Muñoz dijo sentirse dolido y sorprendido. "Jamás imaginé algo así", afirmó al volver de sus vacaciones. Contó que la notificación no explicó en detalle los motivos y que por ahora solo su visa aparece como revocada, aunque el mensaje mencionó efectos potenciales para su familia. Además dijo que, en una reunión a principios o mediados de enero, el embajador de Estados Unidos en Chile había planteado la posibilidad de aplicar sanciones contra quienes participaron en el proyecto técnico que él evaluó.
El ministro defendió la labor técnica de su cartera y calificó la medida como "desmedida". Explicó que el caso forma parte de una iniciativa que, según él, consta de 12 etapas y que aún está en estudio. También afirmó que los proyectos de telecomunicaciones se evalúan con criterios técnicos y sin discriminación por el país de origen.

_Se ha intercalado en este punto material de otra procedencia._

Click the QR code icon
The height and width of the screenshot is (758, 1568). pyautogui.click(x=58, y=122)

Desde Washington, la declaración pública del Departamento de Estado señaló que "estos individuos y sus familiares directos no podrán ingresar a Estados Unidos, y se les han revocado todos los visados estadounidenses que poseían". El comunicado no detalló, en lo publicado, los antecedentes precisos de la decisión.

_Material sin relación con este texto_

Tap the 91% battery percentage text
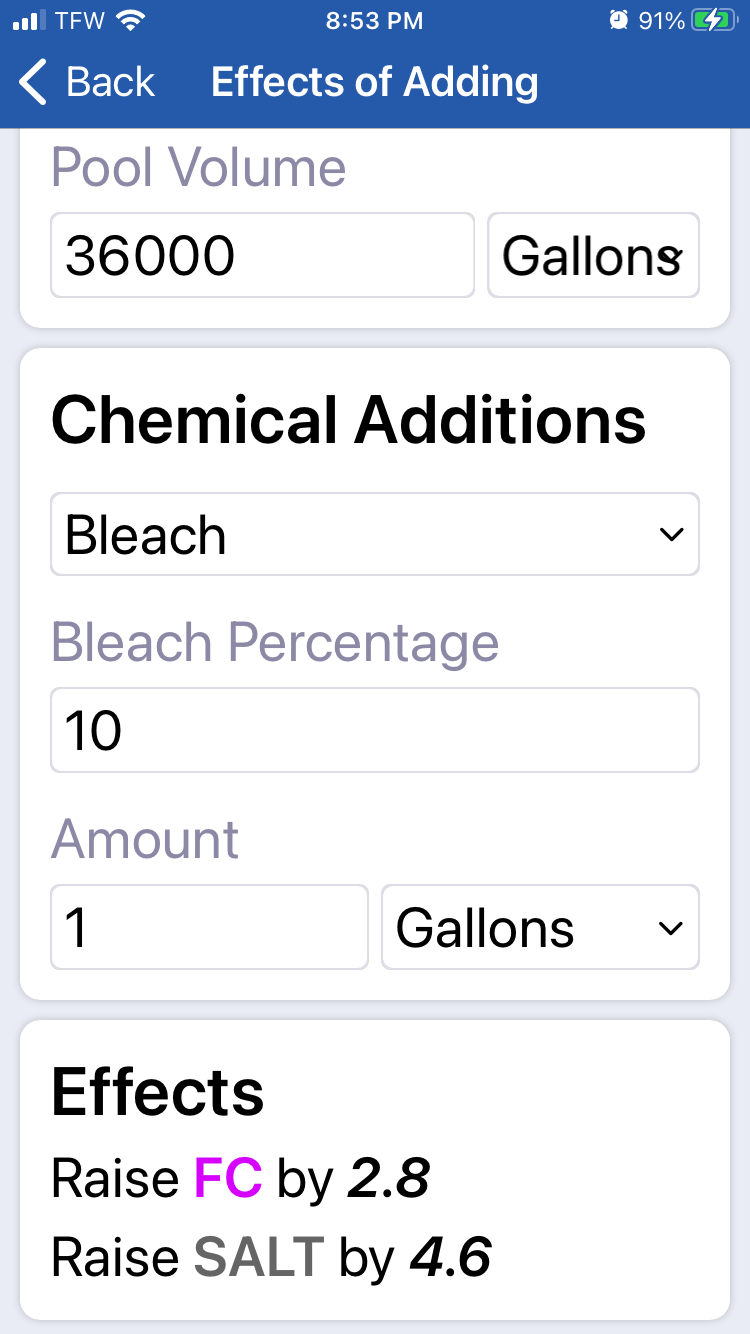750x1334 pixels. [x=661, y=20]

Históricamente, la suspensión de visas ha sido una herramienta diplomática que Estados Unidos ha usado en América Latina para presionar por asuntos de seguridad, derechos humanos o corrupción. En ese contexto, la medida contra funcionarios chilenos abre una línea de tensión con implicancias simbólicas y prácticas para la relación bilateral.
Políticamente, la situación puede tener efectos claros. Gana visibilidad la oposición, que podrá presentar la acción estadounidense como un cuestionamiento al manejo de proyectos públicos. Pierde el gobierno del presidente Gabriel Boric, que ve afectada su imagen internacional y su capacidad de interlocución. Para el ciudadano común el impacto directo es limitado por ahora, pero la medida presiona sobre proyectos de infraestructura y la percepción de estabilidad institucional, lo que puede repercutir en la confianza pública.
Quedan preguntas clave: si habrá réplicas diplomáticas formales por parte del Gobierno de Chile, si la revocación afectará contratos o licitaciones vinculadas a los proyectos mencionados, y hasta qué punto la medida se ampliará a otros funcionarios. El Ejecutivo debe decidir si solicita explicaciones formales a la embajada de Estados Unidos en Chile y cómo manejará el debate público interno.
Mientras tanto, la versión oficial estadounidense y las declaraciones de los afectados muestran diferencias en el detalle de motivaciones y en el alcance práctico de la sanción. La situación seguirá su curso en las próximas semanas, con posible impacto en la agenda bilateral y en la política interna chilena.